### Work required:
Check every line below for the string "agent", and copy the lines that contain it.

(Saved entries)
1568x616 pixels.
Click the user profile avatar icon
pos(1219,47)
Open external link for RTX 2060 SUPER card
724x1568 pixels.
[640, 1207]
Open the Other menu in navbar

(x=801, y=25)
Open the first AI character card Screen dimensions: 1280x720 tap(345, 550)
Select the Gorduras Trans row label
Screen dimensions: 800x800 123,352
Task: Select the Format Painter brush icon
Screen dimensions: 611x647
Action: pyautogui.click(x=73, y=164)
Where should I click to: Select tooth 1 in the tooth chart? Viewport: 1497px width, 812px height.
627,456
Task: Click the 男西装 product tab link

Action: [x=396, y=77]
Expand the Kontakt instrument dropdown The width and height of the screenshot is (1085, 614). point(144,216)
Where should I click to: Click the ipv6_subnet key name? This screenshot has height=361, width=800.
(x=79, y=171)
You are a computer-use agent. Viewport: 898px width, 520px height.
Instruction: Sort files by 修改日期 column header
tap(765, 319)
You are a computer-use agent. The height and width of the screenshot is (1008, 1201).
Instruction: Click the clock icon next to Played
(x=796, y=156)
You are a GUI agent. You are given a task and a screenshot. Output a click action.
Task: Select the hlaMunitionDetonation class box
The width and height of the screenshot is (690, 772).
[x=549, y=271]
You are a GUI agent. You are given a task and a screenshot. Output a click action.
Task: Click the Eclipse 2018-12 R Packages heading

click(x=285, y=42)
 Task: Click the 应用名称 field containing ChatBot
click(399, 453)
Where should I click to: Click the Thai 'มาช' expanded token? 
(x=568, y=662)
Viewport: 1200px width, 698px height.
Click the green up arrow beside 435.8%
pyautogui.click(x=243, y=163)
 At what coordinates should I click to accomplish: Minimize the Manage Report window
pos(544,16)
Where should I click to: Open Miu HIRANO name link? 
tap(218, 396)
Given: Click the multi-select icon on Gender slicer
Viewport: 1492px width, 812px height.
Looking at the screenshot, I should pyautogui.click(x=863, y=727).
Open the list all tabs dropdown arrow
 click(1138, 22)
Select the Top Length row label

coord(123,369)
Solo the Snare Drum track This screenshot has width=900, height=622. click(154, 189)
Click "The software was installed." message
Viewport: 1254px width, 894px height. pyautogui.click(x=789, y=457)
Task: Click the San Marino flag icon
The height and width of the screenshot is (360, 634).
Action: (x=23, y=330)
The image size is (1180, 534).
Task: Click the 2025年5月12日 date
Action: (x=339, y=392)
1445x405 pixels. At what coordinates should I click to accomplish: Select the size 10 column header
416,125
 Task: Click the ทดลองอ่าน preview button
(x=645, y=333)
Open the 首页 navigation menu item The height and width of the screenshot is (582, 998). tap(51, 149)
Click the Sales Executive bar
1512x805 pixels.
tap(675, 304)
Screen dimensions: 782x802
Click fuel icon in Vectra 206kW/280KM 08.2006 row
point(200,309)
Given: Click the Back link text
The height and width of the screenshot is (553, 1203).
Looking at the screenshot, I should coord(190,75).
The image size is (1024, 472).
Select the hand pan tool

### Exercise output:
You are a computer-use agent. Viewport: 898px width, 520px height.
You are a computer-use agent. The height and width of the screenshot is (1008, 1201).
You are a GUI agent. You are given a task and a screenshot. Output a click action.
You are a GUI agent. You are given a task and a screenshot. Output a click action.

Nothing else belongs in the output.